**Given exercise**
Retype the lines below, starting at the line containing "Screen dimensions: 444x478" and stopping after the line containing "[x=811, y=70]", with no changes.

**Supplied records**
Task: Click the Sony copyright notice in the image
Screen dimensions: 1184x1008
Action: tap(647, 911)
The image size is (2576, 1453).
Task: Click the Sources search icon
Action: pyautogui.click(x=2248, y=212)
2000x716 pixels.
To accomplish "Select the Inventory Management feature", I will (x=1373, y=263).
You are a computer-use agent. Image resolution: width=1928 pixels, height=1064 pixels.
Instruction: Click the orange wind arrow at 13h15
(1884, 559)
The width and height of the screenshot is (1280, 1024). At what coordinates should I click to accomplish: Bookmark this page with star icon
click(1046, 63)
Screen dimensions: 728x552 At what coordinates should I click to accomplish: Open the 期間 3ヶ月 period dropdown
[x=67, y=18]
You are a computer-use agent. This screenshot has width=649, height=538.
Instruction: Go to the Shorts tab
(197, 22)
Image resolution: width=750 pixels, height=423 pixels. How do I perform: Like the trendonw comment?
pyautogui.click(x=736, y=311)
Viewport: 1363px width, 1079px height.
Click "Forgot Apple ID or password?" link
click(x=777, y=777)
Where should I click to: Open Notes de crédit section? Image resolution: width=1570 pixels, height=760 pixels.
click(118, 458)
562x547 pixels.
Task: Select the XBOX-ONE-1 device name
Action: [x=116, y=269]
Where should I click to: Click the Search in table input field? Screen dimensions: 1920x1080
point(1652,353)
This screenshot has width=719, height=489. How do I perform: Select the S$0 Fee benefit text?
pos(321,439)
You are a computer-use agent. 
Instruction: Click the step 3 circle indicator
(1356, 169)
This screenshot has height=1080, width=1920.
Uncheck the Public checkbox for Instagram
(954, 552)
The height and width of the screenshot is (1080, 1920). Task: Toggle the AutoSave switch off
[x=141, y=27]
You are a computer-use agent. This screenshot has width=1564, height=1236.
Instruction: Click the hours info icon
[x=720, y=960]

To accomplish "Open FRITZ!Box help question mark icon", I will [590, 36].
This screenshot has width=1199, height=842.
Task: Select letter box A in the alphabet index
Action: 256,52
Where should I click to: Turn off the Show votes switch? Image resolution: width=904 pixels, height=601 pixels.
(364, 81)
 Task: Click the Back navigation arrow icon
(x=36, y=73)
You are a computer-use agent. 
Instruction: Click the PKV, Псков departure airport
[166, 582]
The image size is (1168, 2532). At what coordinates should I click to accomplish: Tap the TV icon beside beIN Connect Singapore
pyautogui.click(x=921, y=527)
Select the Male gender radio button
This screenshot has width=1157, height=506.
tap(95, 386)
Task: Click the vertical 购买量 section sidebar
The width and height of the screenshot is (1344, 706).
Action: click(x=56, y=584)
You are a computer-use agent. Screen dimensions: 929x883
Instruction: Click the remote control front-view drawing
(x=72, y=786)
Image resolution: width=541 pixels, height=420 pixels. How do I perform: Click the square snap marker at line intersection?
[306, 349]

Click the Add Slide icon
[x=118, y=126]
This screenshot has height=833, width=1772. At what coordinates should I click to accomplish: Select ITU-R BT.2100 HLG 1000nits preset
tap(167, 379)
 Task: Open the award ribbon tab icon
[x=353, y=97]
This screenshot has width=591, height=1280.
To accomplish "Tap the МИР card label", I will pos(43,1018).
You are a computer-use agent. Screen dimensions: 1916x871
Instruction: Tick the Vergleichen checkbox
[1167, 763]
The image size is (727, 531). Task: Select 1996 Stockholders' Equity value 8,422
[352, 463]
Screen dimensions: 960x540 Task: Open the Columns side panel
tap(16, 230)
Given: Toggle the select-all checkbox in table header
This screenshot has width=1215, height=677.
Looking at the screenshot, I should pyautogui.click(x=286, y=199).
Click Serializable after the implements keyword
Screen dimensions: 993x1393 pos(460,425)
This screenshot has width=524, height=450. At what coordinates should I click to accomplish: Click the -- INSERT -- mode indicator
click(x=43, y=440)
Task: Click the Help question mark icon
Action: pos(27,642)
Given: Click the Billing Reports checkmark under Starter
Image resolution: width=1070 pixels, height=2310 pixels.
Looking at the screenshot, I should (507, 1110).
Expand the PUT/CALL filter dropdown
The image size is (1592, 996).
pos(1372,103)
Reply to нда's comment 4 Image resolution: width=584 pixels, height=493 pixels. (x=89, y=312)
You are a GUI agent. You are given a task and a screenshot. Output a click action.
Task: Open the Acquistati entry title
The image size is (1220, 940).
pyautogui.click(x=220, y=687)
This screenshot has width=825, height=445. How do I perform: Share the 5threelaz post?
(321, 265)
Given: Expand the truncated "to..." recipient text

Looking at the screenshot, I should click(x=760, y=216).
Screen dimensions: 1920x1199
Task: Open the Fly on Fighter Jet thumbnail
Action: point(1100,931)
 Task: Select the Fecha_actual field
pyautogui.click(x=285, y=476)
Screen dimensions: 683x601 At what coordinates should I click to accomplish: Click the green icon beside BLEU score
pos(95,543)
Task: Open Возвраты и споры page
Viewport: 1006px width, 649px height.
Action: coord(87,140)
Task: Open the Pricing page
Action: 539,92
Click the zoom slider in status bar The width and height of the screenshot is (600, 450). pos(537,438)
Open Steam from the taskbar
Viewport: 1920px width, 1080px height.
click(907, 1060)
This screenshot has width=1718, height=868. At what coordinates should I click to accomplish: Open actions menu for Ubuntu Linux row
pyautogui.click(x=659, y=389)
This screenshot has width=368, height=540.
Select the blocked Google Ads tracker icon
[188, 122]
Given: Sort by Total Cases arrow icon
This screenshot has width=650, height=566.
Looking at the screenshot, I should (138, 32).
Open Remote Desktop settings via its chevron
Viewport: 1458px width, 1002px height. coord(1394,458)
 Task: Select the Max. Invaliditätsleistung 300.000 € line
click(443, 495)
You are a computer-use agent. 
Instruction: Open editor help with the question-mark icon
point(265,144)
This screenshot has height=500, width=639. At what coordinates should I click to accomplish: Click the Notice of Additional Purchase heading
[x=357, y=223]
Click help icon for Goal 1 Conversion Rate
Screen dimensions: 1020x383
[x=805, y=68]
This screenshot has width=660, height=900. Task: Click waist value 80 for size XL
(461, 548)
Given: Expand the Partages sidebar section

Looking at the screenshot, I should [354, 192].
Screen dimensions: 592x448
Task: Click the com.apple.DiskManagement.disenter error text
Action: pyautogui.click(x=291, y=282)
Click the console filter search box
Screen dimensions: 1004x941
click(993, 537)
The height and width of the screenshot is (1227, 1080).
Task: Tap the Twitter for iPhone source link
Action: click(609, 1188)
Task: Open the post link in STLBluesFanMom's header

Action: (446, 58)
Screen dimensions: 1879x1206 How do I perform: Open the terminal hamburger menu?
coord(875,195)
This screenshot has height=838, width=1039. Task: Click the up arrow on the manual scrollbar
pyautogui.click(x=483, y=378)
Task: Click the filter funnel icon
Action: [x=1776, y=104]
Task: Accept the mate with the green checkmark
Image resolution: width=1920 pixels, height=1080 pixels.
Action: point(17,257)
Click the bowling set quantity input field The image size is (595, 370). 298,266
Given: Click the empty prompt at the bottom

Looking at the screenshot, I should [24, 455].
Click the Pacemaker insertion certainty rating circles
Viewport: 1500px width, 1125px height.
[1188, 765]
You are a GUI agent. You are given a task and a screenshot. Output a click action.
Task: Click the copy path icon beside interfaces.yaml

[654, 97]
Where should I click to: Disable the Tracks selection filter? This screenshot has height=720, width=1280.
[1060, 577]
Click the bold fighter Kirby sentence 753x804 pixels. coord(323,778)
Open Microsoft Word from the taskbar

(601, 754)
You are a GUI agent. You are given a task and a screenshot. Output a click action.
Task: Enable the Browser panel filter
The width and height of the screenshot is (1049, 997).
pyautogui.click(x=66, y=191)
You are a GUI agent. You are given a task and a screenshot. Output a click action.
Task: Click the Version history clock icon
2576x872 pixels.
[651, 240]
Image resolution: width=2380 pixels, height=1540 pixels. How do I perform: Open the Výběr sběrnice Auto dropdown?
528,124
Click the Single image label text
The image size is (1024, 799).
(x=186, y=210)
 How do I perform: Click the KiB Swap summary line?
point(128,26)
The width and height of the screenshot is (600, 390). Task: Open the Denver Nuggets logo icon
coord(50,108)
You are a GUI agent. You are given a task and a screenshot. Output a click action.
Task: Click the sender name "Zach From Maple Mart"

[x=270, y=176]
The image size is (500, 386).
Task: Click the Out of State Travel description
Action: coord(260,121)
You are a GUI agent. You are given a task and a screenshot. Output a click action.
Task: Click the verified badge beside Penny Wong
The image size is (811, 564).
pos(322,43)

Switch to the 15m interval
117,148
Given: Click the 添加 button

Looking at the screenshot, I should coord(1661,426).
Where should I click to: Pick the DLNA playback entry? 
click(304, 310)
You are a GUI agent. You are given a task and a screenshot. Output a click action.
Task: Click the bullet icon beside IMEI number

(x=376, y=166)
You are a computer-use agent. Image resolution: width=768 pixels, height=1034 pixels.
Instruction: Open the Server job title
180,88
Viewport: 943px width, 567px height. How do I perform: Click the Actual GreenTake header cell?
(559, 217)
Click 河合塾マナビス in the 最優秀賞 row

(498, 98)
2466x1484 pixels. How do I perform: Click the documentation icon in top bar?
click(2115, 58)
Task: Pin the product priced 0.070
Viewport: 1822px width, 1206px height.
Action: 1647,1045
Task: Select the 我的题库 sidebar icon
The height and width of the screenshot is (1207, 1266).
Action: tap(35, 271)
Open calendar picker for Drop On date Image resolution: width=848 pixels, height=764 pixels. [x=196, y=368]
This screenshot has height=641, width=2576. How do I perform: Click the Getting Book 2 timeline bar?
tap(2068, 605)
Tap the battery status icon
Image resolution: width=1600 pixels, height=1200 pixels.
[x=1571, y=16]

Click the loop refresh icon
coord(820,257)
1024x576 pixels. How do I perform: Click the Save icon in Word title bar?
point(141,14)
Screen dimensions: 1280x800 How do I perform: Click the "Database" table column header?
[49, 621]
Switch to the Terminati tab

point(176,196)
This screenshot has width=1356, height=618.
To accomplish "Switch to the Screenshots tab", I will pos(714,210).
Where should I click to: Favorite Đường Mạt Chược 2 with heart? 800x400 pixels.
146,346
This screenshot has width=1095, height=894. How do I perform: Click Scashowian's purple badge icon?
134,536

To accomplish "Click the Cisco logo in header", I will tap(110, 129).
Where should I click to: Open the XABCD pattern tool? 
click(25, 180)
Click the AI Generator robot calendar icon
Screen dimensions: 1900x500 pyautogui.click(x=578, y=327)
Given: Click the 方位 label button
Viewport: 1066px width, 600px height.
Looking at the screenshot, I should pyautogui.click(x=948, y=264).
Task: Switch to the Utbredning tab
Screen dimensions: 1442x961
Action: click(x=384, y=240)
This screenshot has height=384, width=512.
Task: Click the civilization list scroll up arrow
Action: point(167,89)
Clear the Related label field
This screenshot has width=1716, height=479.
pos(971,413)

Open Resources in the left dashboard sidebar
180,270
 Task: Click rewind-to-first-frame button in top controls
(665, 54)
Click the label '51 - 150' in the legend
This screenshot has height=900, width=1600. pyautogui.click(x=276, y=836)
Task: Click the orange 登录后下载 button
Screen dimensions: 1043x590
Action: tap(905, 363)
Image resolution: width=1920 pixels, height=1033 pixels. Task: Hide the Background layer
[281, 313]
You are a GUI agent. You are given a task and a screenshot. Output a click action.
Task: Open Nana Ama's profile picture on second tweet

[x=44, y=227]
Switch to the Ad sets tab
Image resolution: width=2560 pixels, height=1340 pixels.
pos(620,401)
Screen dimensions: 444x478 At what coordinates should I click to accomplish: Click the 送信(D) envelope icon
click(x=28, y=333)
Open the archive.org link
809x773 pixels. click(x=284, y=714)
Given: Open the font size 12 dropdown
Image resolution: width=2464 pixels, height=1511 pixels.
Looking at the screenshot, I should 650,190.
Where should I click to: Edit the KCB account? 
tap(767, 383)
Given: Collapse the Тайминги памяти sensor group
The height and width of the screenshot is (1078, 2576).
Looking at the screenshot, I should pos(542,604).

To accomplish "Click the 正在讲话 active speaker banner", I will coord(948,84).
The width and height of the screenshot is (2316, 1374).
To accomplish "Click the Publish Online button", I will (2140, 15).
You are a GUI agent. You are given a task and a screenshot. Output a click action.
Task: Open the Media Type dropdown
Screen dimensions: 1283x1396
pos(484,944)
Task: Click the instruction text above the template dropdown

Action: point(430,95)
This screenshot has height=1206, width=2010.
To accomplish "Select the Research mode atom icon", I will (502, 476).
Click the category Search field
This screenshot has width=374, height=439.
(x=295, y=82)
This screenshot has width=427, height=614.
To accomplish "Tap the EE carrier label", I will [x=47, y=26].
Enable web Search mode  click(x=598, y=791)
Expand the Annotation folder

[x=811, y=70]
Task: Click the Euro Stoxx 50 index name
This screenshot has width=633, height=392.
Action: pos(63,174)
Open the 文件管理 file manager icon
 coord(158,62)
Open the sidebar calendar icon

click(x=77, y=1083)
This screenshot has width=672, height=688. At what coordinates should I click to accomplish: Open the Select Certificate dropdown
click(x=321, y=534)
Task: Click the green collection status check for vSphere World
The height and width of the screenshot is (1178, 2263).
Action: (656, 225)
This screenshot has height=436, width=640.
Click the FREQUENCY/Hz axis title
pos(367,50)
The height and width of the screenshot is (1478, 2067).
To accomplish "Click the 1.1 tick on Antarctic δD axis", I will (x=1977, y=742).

**Exercise solution**
Screen dimensions: 444x478 At what coordinates should I click to accomplish: Click the 送信(D) envelope icon
click(x=28, y=333)
Open the archive.org link
809x773 pixels. click(x=284, y=714)
Given: Open the font size 12 dropdown
Image resolution: width=2464 pixels, height=1511 pixels.
Looking at the screenshot, I should 650,190.
Where should I click to: Edit the KCB account? 
tap(767, 383)
Given: Collapse the Тайминги памяти sensor group
The height and width of the screenshot is (1078, 2576).
Looking at the screenshot, I should pos(542,604).

To accomplish "Click the 正在讲话 active speaker banner", I will coord(948,84).
The width and height of the screenshot is (2316, 1374).
To accomplish "Click the Publish Online button", I will (2140, 15).
You are a GUI agent. You are given a task and a screenshot. Output a click action.
Task: Open the Media Type dropdown
Screen dimensions: 1283x1396
pos(484,944)
Task: Click the instruction text above the template dropdown

Action: point(430,95)
This screenshot has height=1206, width=2010.
To accomplish "Select the Research mode atom icon", I will (502, 476).
Click the category Search field
This screenshot has width=374, height=439.
(x=295, y=82)
This screenshot has width=427, height=614.
To accomplish "Tap the EE carrier label", I will [x=47, y=26].
Enable web Search mode  click(x=598, y=791)
Expand the Annotation folder

[x=811, y=70]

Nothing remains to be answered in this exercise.